For the same reasons, we are not persuaded by the State's "original intent" argument.  At the oral argument, the State argued that same-sex marriages could not have been enshrined in the 1947 Constitution because it "was a foreign concept to the founders of the Constitution."  This issue was convincingly addressed in Judge Collester's dissent in the Appellate Division, where he debunked the argument that same-sex couples have no right to marry because the framers could not have envisioned any type of marriage other than as between heterosexual couples.  His opinion explored the evolution of constitutional doctrine into areas that were unimaginable in the past.  Indeed, as his dissenting opinion explained, the concept of marriage itself is an "evolving paradigm" that has radically changed over time.  Whatever the framers of our State Constitution may have thought of marriage at the time is quite different in many respects from the way law and society treat marriage now.  We agree with Judge Collester that present-day discrimination cannot be justified by relying upon the moral standards of the past.

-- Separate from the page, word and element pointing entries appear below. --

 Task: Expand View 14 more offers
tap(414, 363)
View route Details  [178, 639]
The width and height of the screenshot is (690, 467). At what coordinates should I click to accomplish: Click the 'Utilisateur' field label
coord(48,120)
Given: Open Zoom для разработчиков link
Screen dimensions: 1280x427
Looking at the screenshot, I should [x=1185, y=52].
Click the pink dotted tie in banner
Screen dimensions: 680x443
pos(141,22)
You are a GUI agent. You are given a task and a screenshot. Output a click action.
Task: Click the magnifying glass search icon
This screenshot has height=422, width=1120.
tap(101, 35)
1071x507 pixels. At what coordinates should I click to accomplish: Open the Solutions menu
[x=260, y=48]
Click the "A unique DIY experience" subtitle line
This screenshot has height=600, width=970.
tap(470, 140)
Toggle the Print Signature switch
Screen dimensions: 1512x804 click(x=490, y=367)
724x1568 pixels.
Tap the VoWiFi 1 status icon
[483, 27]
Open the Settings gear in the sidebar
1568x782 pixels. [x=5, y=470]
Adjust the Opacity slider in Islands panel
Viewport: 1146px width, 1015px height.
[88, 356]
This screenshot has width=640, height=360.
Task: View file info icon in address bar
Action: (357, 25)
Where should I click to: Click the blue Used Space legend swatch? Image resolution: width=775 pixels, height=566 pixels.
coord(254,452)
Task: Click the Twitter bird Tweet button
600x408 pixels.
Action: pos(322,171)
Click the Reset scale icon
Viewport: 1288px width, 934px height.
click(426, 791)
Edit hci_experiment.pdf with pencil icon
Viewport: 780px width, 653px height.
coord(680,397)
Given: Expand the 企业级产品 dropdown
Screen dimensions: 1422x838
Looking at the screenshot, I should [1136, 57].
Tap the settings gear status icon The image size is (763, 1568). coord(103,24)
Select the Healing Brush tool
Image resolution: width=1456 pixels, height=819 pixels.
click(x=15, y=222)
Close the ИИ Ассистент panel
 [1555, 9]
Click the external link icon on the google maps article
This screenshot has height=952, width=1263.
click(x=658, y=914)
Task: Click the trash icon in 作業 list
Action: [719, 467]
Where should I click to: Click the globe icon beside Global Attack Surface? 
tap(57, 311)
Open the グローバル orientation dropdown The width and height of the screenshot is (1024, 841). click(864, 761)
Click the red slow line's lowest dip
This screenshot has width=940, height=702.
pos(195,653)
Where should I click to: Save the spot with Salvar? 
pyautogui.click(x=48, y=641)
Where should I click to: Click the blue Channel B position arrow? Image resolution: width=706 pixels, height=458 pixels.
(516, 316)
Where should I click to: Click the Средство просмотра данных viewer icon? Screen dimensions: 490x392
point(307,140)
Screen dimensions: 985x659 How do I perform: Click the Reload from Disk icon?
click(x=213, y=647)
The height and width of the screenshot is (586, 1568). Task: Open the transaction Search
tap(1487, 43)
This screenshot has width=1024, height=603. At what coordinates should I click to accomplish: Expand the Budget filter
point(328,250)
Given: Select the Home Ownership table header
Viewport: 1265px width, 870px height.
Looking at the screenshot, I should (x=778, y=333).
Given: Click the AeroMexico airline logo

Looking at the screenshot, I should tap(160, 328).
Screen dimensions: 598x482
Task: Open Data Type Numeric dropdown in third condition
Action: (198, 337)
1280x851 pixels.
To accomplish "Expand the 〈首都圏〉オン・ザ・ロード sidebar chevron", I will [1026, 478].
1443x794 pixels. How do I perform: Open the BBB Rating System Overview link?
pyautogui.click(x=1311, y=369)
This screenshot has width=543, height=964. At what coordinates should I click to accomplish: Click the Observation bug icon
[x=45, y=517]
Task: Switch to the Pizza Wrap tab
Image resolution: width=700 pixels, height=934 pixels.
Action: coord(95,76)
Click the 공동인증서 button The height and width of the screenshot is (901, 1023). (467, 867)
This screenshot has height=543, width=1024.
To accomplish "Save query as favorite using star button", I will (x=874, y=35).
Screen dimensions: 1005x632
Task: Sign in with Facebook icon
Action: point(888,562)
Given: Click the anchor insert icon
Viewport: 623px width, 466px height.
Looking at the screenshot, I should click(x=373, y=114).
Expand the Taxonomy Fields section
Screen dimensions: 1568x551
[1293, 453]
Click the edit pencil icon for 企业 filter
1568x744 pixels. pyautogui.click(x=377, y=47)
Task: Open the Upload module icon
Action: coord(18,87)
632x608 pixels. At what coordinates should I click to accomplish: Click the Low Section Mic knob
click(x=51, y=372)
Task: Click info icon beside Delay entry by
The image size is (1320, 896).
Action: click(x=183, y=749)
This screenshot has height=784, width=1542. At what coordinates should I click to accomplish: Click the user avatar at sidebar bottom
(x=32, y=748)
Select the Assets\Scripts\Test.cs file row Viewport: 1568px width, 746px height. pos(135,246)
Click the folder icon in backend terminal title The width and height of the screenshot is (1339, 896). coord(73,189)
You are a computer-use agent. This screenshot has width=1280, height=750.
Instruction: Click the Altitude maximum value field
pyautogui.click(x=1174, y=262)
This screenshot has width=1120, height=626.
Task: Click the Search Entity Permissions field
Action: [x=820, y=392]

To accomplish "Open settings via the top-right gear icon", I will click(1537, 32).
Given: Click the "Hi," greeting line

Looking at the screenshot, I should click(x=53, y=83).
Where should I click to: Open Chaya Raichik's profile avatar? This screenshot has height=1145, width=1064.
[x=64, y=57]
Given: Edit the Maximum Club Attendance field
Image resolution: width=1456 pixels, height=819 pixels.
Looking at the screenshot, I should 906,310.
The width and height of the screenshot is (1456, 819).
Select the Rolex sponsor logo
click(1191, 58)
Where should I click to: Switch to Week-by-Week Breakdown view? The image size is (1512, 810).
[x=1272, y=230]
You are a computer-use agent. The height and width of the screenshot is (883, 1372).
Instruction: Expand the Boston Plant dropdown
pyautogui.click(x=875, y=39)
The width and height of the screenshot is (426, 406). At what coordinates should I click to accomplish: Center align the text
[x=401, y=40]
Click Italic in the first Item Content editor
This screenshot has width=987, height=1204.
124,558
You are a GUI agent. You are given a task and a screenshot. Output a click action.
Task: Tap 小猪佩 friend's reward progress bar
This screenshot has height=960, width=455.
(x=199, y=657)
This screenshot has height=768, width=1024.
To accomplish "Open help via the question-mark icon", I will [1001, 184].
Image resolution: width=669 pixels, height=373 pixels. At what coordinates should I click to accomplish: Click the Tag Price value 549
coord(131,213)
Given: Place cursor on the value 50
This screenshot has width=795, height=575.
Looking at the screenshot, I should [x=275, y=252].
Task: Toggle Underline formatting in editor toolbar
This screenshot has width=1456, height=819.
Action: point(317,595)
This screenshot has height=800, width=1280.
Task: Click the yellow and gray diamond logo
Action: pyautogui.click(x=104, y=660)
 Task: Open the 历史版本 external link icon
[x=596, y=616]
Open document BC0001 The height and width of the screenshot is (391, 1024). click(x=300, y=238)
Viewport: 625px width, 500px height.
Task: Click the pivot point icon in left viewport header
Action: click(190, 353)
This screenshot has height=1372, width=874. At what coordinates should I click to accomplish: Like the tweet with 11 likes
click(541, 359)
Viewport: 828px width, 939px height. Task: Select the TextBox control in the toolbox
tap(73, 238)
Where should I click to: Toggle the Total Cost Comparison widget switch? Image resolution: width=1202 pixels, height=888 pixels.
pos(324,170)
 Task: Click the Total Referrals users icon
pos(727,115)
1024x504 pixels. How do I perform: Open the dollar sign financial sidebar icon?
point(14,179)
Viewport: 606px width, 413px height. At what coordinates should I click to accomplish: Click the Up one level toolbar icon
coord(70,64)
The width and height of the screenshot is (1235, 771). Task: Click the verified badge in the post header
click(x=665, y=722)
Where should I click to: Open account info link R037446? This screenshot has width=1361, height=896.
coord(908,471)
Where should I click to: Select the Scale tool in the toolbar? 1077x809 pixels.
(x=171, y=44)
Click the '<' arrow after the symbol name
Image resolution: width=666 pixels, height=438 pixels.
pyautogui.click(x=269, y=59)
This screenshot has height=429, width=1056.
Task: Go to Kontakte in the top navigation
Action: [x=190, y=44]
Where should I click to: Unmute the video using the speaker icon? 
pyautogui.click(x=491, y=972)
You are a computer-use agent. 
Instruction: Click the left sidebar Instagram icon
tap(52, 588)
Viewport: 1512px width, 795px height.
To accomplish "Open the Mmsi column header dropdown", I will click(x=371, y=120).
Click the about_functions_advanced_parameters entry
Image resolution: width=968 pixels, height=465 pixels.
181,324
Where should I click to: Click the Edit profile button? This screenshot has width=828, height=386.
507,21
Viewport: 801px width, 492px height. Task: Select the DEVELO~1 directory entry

Finally, the separation of powers argument is equally unpersuasive.  The courts are constitutionally required to protect citizens from laws that unreasonably restrain fundamental rights.  Rights that were unavailable to many minorities at the start of the last century are now a part of the basic framework of who we are as a society.  History is replete with examples of traditions, long cherished, which, when they became indefensible, fell.  Sometimes a court wielded the ax; sometimes the Legislature.  No one today would rightly question whether African-American children should be able to go to the same public schools as white children, but it took a decision from a unanimous U.S. Supreme Court to lead the way.  Fifty years from now, our great grandchildren, having grown up in a world where same-sex marriage is a way of life, will read their handheld, electronic history "books" and wonder what all of the fuss was about.

A ruling in favor of the plaintiffs in this case will not signal the unwarranted usurpation of the legislative function by an "activist" court.  Rather, it would serve as a text-book example of the Court doing what it is constitutionally compelled to do -- protect the rights of the minority where the Legislature has failed to do so.

In addition to the substantial legal support for same-sex marriage, there is no satisfactory counterpoint to the humaneness of permitting those of the same gender who want the dignity of being recognized by the community as "married" to have that dignity.  If same-sex couples are willing to accept the substance of marriage, they are entitled to its form.  As Judge Collester stated so plainly and eloquently, the right to marry is "effectively meaningless unless it includes the right to marry a person of one's own choice."  After careful consideration, we believe the State Constitution prohibits the state from denying the fundamental right to marry to same-sex couples and we encourage the Court to say so.